Remember that platinum have far less appeal as a "currency metal" because the sentiment still largely focus on gold and silver (slightly less). Platinum act more like a commodity at this time but may rise along with "currency-deflation" speculations with gold/silver.


----------



## aleckara (20 February 2009)

That's true, gold is still seen as the premier currency metal but I find that is simply due to its historical significance.

Platinum is a relatively new metal in the game. I think should everything fall apart platinum would still be rarer than gold - actually I think the disparity would be more than currently as there is a lack of local mines and platinum has uses in chemical reactions.

BTW Temjin that was the first place I tried. They are definitely all OUT. No one has stock at all after calls to them, Perth Mint and others. ABC only have 500g platinum bars, way out of my price range.

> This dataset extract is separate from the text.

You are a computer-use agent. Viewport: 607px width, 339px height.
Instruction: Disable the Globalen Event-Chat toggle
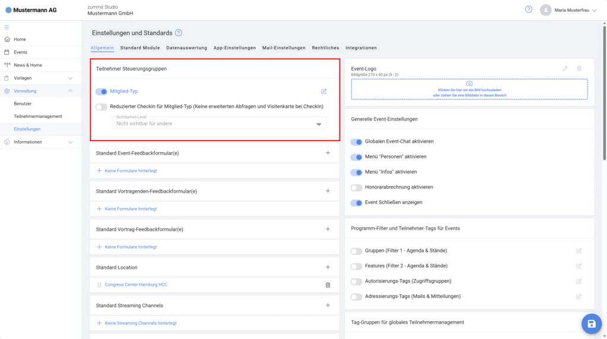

The way I see it is this. If inflation plays out it should folllow gold somewhat. If things return to normal in the next boom platinum will travel further away from gold. If we recover gold will fall more than platinum as platinum tends to do better in good times and tends to be at parity or close to in times of fear (like now).


----------



## Temjin (20 February 2009)

lol ouch 500g, I only ordered silver from there. Quite ok so far. 

As for the inflation part, it's going to really take a while and alot of effort to push it up. I will be posting a separate thread to discuss this soon.


----------



## DB008 (11 May 2009)

Scroll to the bottom


https://online.kitco.com/bullion/completelist.html


----------



## projack (13 May 2009)

I used to buy platinum under spot on ebay coin dealers auctions, but in the last few years premium on any form of physical platinum is extremely high.  However you might get lucky occasionally on ebay  http://coins.shop.ebay.com.au/items/Coins__platinum_W0QQ_dmptZAUQ5fCoinsQ5fAustralianQQ_flnZ1QQ_sacatZ11116?_rdc=1 , or get it from the US like apmex.


----------